In an incident on July 20, Ala’ al-Susi, a paramedic, together with ambulance driver Hanadi al-Masri, responded to a reported injury from an attack on a car along the Sea Road, south of Gaza City. He said he saw an Israeli gunboat off shore, and believed it had struck the car. When he approached the scene around 12.30 p.m., al-Susi said, he saw that another ambulance from the town of Dair al-Balah, several kilometers to the south, had already responded. Al-Susi said he turned around to head back. Approximately 100 meters from where he turned around, a projectile launched from the direction of the Israeli gunboat to the west hit the rear of his ambulance on the left side, shattering the rear glass. Al-Susi said that his ambulance was the only vehicle moving on the road at the time, and that the other ambulance and the car which had been hit previously were the only other vehicles on the road. No one else was in the area, he said. His ambulance still functioned, he said, so he continued back to Gaza City. 
 
In a second incident on July 20, Muhammad al-Salihi, an ambulance driver, and Muhammad al-`Uzaiza, a paramedic, responded at 7.20 p.m. to a call from the southern edge of Maghazi Refugee Camp. It was still light at that time, he said, but they had their lights flashing. An ambulance driver some 30-50 meters in front of them told al-Salihi to follow, as there was no sign of fighting and he considered it safe to proceed. They came to a place about 200 meters from the scene of an earlier strike by a drone-fired bomb. Al-Salihi and al-`Uzaiza both told Human Rights Watch that they did not observe any fighting or armed Palestinians in the vicinity.

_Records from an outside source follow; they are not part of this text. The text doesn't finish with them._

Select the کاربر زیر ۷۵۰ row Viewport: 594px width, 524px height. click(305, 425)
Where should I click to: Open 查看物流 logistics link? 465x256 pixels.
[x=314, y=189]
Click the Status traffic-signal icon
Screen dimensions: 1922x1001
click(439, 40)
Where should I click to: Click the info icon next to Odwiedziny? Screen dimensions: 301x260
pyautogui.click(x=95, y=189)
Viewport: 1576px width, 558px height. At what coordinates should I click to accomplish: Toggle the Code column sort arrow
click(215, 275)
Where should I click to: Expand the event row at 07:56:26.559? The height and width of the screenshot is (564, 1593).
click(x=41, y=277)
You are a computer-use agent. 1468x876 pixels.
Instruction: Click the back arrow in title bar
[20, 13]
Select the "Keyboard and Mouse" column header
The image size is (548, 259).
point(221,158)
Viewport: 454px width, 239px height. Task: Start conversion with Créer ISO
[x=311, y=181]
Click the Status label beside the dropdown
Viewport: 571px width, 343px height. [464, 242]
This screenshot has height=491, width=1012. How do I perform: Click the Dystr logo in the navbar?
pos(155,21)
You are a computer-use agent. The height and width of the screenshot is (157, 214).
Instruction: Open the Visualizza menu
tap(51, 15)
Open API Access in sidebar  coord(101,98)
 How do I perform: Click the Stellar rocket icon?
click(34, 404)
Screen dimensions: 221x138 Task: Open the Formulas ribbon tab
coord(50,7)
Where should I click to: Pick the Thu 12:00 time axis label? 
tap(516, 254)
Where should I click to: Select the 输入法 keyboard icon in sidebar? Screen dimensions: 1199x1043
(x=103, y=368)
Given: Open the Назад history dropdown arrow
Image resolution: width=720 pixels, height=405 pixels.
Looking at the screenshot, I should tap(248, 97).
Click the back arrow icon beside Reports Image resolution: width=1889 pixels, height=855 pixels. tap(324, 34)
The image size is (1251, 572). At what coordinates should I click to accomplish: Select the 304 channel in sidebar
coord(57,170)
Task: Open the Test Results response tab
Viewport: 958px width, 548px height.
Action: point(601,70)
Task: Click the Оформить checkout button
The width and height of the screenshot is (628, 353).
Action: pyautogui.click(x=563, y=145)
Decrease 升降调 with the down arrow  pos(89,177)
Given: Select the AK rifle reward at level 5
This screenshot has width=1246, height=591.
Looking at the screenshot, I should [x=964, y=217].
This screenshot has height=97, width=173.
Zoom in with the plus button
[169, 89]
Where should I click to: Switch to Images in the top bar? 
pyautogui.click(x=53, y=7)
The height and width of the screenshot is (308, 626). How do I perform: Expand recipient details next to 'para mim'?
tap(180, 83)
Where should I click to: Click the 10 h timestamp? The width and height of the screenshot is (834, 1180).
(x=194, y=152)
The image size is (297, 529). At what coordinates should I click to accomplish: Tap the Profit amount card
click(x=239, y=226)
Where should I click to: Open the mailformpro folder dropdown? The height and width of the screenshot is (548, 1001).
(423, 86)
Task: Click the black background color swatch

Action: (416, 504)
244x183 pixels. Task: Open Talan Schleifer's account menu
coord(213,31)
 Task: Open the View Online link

At that point what al-Salihi described as a missile struck a residential building several storeys high immediately to their left, in between the two ambulances, causing a concrete pillar on the roof to collapse. Al-Salihi said that they were wearing bullet-proof vests, but that shrapnel came through the driver’s window and hit him in the left shoulder, coming through the driver’s window. The paramedic in the passenger seat, al-‘Azaiza, was lightly injured in the hand. Al-Salihi said that the street was too narrow to turn around, so he reversed until he got to a safer area. An impartial investigation into this case is needed to determine why the IDF failed to take precautions to avoid endangering the clearly marked ambulance, even if the building was a legitimate target.